EXERCISE DIRECTIONS> Convert every line of the records below into a Markdown table with two columns, Row and Text, where Row numbers each line and Text holds the line itself. Omit blank lines.

RECORDS TO PROCESS>
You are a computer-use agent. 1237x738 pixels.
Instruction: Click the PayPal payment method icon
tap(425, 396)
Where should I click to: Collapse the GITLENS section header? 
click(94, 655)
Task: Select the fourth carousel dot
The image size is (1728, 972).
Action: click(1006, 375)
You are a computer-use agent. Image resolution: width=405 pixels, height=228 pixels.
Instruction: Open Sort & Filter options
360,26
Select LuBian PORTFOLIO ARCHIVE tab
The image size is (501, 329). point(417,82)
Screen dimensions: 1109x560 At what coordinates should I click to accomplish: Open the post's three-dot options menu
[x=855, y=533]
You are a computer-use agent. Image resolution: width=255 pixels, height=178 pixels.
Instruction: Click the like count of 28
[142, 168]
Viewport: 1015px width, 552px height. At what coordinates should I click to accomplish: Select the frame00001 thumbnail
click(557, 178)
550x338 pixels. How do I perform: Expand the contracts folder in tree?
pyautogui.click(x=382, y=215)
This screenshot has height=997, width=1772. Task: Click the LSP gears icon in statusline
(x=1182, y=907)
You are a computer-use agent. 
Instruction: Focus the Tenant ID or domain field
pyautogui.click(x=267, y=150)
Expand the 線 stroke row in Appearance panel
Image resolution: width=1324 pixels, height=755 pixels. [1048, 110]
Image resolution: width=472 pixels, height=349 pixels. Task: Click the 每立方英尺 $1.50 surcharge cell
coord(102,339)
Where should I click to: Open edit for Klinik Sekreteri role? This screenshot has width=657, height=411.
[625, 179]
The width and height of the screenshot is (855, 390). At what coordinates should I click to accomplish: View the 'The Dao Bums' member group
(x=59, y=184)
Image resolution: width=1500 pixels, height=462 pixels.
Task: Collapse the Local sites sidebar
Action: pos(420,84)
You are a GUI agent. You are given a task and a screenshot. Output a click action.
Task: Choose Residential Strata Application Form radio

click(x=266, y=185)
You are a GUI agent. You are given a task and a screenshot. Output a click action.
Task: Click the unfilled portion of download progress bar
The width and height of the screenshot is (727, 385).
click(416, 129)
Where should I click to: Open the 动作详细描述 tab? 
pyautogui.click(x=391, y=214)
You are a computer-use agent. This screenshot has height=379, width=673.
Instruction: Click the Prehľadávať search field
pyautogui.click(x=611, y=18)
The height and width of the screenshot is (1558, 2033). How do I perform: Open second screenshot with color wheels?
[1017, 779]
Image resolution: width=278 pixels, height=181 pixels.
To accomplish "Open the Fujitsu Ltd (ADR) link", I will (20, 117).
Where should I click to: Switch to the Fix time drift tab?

EXERCISE SOLUTION>
| Row | Text |
|---|---|
| 1 | You are a computer-use agent. 1237x738 pixels. |
| 2 | Instruction: Click the PayPal payment method icon |
| 3 | tap(425, 396) |
| 4 | Where should I click to: Collapse the GITLENS section header?  |
| 5 | click(94, 655) |
| 6 | Task: Select the fourth carousel dot |
| 7 | The image size is (1728, 972). |
| 8 | Action: click(1006, 375) |
| 9 | You are a computer-use agent. Image resolution: width=405 pixels, height=228 pixels. |
| 10 | Instruction: Open Sort & Filter options |
| 11 | 360,26 |
| 12 | Select LuBian PORTFOLIO ARCHIVE tab |
| 13 | The image size is (501, 329). point(417,82) |
| 14 | Screen dimensions: 1109x560 At what coordinates should I click to accomplish: Open the post's three-dot options menu |
| 15 | [x=855, y=533] |
| 16 | You are a computer-use agent. Image resolution: width=255 pixels, height=178 pixels. |
| 17 | Instruction: Click the like count of 28 |
| 18 | [142, 168] |
| 19 | Viewport: 1015px width, 552px height. At what coordinates should I click to accomplish: Select the frame00001 thumbnail |
| 20 | click(557, 178) |
| 21 | 550x338 pixels. How do I perform: Expand the contracts folder in tree? |
| 22 | pyautogui.click(x=382, y=215) |
| 23 | This screenshot has height=997, width=1772. Task: Click the LSP gears icon in statusline |
| 24 | (x=1182, y=907) |
| 25 | You are a computer-use agent.  |
| 26 | Instruction: Focus the Tenant ID or domain field |
| 27 | pyautogui.click(x=267, y=150) |
| 28 | Expand the 線 stroke row in Appearance panel |
| 29 | Image resolution: width=1324 pixels, height=755 pixels. [1048, 110] |
| 30 | Image resolution: width=472 pixels, height=349 pixels. Task: Click the 每立方英尺 $1.50 surcharge cell |
| 31 | coord(102,339) |
| 32 | Where should I click to: Open edit for Klinik Sekreteri role? This screenshot has width=657, height=411. |
| 33 | [625, 179] |
| 34 | The width and height of the screenshot is (855, 390). At what coordinates should I click to accomplish: View the 'The Dao Bums' member group |
| 35 | (x=59, y=184) |
| 36 | Image resolution: width=1500 pixels, height=462 pixels. |
| 37 | Task: Collapse the Local sites sidebar |
| 38 | Action: pos(420,84) |
| 39 | You are a GUI agent. You are given a task and a screenshot. Output a click action. |
| 40 | Task: Choose Residential Strata Application Form radio |
| 41 | click(x=266, y=185) |
| 42 | You are a GUI agent. You are given a task and a screenshot. Output a click action. |
| 43 | Task: Click the unfilled portion of download progress bar |
| 44 | The width and height of the screenshot is (727, 385). |
| 45 | click(416, 129) |
| 46 | Where should I click to: Open the 动作详细描述 tab?  |
| 47 | pyautogui.click(x=391, y=214) |
| 48 | You are a computer-use agent. This screenshot has height=379, width=673. |
| 49 | Instruction: Click the Prehľadávať search field |
| 50 | pyautogui.click(x=611, y=18) |
| 51 | The height and width of the screenshot is (1558, 2033). How do I perform: Open second screenshot with color wheels? |
| 52 | [1017, 779] |
| 53 | Image resolution: width=278 pixels, height=181 pixels. |
| 54 | To accomplish "Open the Fujitsu Ltd (ADR) link", I will (20, 117). |
| 55 | Where should I click to: Switch to the Fix time drift tab? |